I don't love everything about me, but when I look in the mirror and feel like I look good, I look at myself with a lot of admiration. I can often look past what I don't like about me if I'm feeling good enough about myself.
I compare myself to others a lot. Others who I feel are better than me. But I do it in a way that's like "I want to be like them and I'm not like them right now and that sucks but maybe I will be." I wasn't always like that. I did always look at other people, and I did always compare myself to them, but I never had an inner dialogue of hope. It was always "I want to be like them and I'm not like them and that really sucks." This is almost always based on how they look.
I have my share of insecurities, physical and non-physical.

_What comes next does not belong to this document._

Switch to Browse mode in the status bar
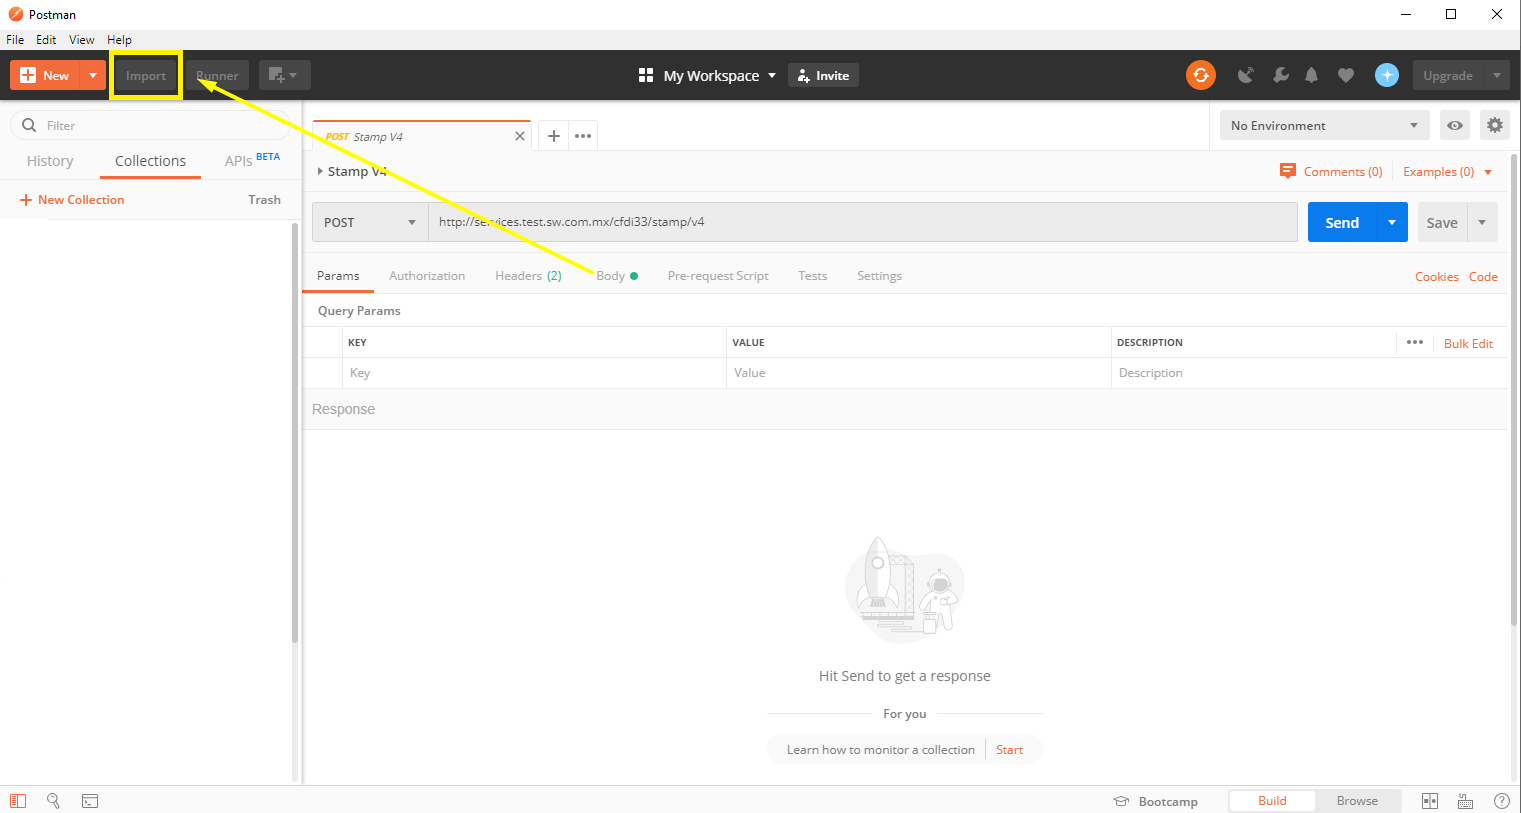 tap(1357, 800)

I don't like my nose. I'm deeply insecure about my voice. And I think I move pretty awkwardly. Regarding my personality, I think pretty highly of myself. I think I'm a great person and other people seem to tell me the same thing. I feel like not that many people have disliked me throughout my life, and I think that says something. Regarding my looks, it varies on how I feel. If everything is in place, then I feel great about myself.
It really just depends on my mood. No matter what, if I'm feeling lousy on any given day, I won't feel very good about myself no matter if I look good or not. But more often than not, how I feel about myself is almost always dictated by how I feel I look. Because I sort of feel like with my life experiences and my personality and my values and my beliefs, I'm a pretty awesome person.